[Task instructions] Locate "Switch the side panel to Price" in the listing below, then output the line holding it and every line after it, exactly and with nothing else.

[Record set]
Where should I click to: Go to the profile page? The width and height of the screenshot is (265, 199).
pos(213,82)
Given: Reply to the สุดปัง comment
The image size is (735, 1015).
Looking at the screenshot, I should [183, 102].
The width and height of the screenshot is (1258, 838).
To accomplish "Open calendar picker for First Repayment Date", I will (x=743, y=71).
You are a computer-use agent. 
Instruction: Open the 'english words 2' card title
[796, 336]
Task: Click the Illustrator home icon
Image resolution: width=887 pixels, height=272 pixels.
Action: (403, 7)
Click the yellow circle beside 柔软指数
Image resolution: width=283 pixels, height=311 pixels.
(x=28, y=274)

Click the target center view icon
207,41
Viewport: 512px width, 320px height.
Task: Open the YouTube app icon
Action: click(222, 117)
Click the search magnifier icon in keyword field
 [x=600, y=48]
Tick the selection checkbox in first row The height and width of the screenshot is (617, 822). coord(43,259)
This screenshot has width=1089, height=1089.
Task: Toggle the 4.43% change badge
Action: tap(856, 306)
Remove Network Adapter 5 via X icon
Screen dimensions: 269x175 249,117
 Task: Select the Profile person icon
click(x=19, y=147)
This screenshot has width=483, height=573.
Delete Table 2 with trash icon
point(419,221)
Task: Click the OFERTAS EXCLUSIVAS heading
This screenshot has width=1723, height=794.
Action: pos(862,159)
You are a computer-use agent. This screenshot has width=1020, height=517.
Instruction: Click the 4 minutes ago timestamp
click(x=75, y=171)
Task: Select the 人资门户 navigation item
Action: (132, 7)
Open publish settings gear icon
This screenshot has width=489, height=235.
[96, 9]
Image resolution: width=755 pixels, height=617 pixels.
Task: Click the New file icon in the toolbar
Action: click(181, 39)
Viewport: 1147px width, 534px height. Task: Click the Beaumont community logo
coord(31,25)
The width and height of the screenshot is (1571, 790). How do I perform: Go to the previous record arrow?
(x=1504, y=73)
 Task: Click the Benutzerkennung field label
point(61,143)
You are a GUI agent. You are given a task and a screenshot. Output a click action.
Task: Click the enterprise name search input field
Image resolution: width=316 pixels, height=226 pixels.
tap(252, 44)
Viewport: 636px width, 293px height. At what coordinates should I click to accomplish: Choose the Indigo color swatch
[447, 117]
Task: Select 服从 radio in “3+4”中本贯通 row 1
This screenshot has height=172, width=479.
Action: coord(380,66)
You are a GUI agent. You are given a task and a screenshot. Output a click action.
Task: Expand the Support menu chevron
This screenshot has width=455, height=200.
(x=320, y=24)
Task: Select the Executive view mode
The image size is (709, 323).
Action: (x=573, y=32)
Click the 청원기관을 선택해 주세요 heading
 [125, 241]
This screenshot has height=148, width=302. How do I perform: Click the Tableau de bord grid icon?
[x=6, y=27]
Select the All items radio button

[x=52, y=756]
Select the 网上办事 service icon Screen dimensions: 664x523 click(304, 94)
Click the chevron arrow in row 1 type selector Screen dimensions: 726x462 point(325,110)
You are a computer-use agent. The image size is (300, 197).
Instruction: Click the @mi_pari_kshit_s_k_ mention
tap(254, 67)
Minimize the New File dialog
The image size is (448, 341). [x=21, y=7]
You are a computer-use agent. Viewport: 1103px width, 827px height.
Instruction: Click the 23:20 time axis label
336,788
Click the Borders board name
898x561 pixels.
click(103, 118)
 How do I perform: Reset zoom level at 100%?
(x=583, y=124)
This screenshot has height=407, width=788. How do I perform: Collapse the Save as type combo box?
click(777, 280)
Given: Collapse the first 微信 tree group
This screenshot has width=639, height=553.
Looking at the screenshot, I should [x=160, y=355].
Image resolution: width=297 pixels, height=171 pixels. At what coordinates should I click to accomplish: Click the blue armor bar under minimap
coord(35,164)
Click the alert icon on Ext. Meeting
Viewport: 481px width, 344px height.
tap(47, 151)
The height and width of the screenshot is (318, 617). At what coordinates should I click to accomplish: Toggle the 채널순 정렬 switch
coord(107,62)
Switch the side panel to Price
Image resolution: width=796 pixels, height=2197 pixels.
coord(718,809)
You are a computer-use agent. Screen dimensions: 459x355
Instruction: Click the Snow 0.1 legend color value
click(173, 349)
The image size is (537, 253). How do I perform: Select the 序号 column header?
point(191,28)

[Exercise response]
Switch the side panel to Price
Image resolution: width=796 pixels, height=2197 pixels.
coord(718,809)
You are a computer-use agent. Screen dimensions: 459x355
Instruction: Click the Snow 0.1 legend color value
click(173, 349)
The image size is (537, 253). How do I perform: Select the 序号 column header?
point(191,28)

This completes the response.